Tedford serves her fellow seniors

By DAISY WASHINGTON / Community Columnist

When Susan Tedford is asked what drives her to volunteer, she says, “I get as much out of it as I put in it.” The London, England native migrated to the United States 58 years ago when she married her United States Air Force husband, Mack Tedford.

The couple had four daughters. Once they started school, Susan became a substitute school teacher in order to remain close to them during the day.

Susan Tedford’s volunteerism is centered in senior outreach. (Contributed)

After 30 years of marriage, Mack died in 1990.

Susan, 79, has been a RSVP member for the past 24 years.

The grandmother of eight and great-grandmother of seven is a recipient of the Presidential Volunteer Award.

Susan’s call to interest in advocacy for seniors started decades ago as a result of her brief employment at the probate office, where she worked in the tag division with Judge Tommy Snowden for about two years. Snowden encouraged her to become director of the RSVP program in 1975, she said.

In 1978 she was offered the position of director of Shelby County Senior Services.

She spent 28 years as a professional advocating for seniors.

Susan said her interest in issues relating to seniors only heightened over the years. “I became one,” she said, smiling.

Susan has served on the Advisory Council of Middle Alabama Area Agency on Aging (M4A) for several years and chairs the meetings.

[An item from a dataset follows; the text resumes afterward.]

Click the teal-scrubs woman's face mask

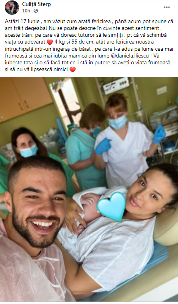coord(96,131)
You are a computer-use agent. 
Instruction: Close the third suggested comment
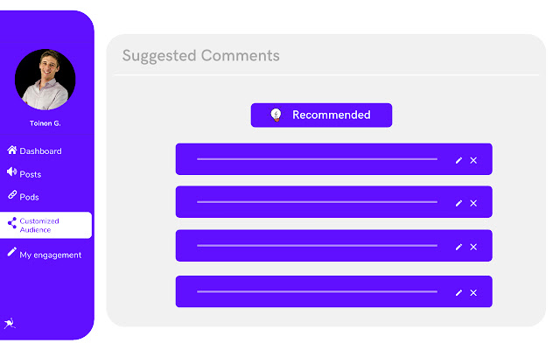pyautogui.click(x=473, y=247)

Her biggest and possibly most important volunteer role is as District 43 Representative with the Alabama Silver Haired Legislature (ASHL).

Susan was elected in 2006. ASHL is a unicameral nonprofit model legislature of citizen volunteers age 60 and older elected or appointed by their peers to represent the interests of older Alabamians.

Patterned after the Alabama State Legislature districts, it has members representing each of the 104 legislature districts.

ASHL strives to educate Alabamians about local and state issues of concern to the elderly by drafting resolutions, participating in committee work, debating and advocating legislation.

Needs of the aging population are identified and addressed in resolutions provided to the Alabama State Legislature and to the governor for appropriate action.

“I feel like we are really helping the seniors,” Susan said.

ASHL’s past agenda has addressed issues such as requirement of voter I.D., an affordable prescription drug program, allowing leftover prescription medications to be donated to needy recipients, ethics reform support, initiative and referendum constitutional amendment allowance.